Survival Analysis of Genome-Wide Gene Expression Profiles of Prostate Cancers Identifies New Prognostic Targets of Disease Relapse1 ,,2

Susan M. Henshall, Daniel E. H. Afar3, Jordan Hiller3, Lisa G. Horvath, David I. Quinn, Krishan K. Rasiah, Kurt Gish3, Dorian Willhite, James G. Kench, Margaret Gardiner-Garden, Phillip D. Stricker, Howard I. Scher, John J. Grygiel, David B. Agus, David H. Mack and Robert L. Sutherland4

Cancer Research Program, Garvan Institute of Medical Research, St. Vincent’s Hospital, Darlinghurst, Sydney, New South Wales 2010, Australia [S. M. H., L. G. H., D. I. Q., K. K. R., J. G. K., M. G-G., R. L. S.]; Genomics Research, Eos Biotechnology, South San Francisco, California [D. E. H. A., J. H., K. G., D. W., D. H. M.]; Department of Medical Oncology (J. J. G.), and Department of Urology, St. Vincent’s Hospital, Darlinghurst, Sydney, New South Wales 2010, Australia [P. D. S.]; Cedars-Sinai Prostate Cancer Center, Los Angeles, California [D. B. A.]; and Genitourinary Oncology Service, Memorial Sloan-Kettering Cancer Center, New York, New York [H. S.]
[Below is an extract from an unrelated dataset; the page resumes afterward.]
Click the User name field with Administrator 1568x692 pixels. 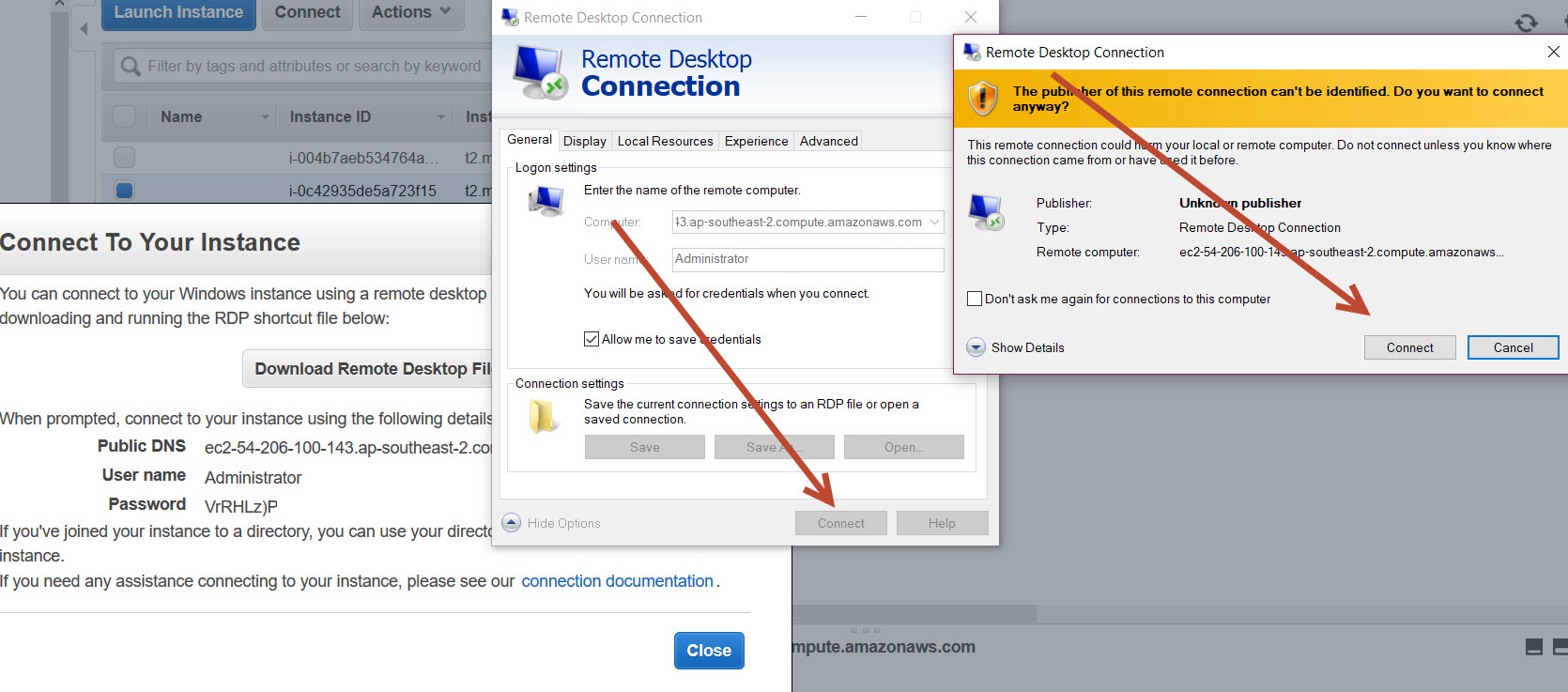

Current models of prostate cancer classification are poor at distinguishing between tumors that have similar histopathological features but vary in clinical course and outcome. Here, we applied classical survival analysis to genome-wide gene expression profiles of prostate cancers and preoperative prostate-specific antigen (PSA) levels from each patient, to identify prognostic markers of disease relapse that provide additional predictive value relative to PSA concentration. Three of ~200 probesets showing strongest correlation with relapse were identified as the gene for the putative calcium channel protein, trp-p8, with loss of trp-p8 mRNA expression associated with a significantly shorter time to PSA relapse-free survival. We observed subsequently that trp-p8 is lost in the transition to androgen independence in a prostate cancer xenograft model and in prostate cancer tissue from patients treated preoperatively with antiandrogen therapy, suggesting that trp-p8 is androgen regulated, and its loss may be associated with more advanced disease. The identification of trp-p8 and other proteins implicated in the phosphatidylinositol signal transduction pathway that are associated with prostate cancer outcome, both here and in other published work, suggests an integral role for this pathway in prostate carcinogenesis. Thus, our findings demonstrate that multivariable survival analysis can be applied to gene expression profiles of prostate cancers with censored follow-up data and used to identify molecular markers of prostate cancer relapse with strong predictive power and relevance to the etiology of this disease.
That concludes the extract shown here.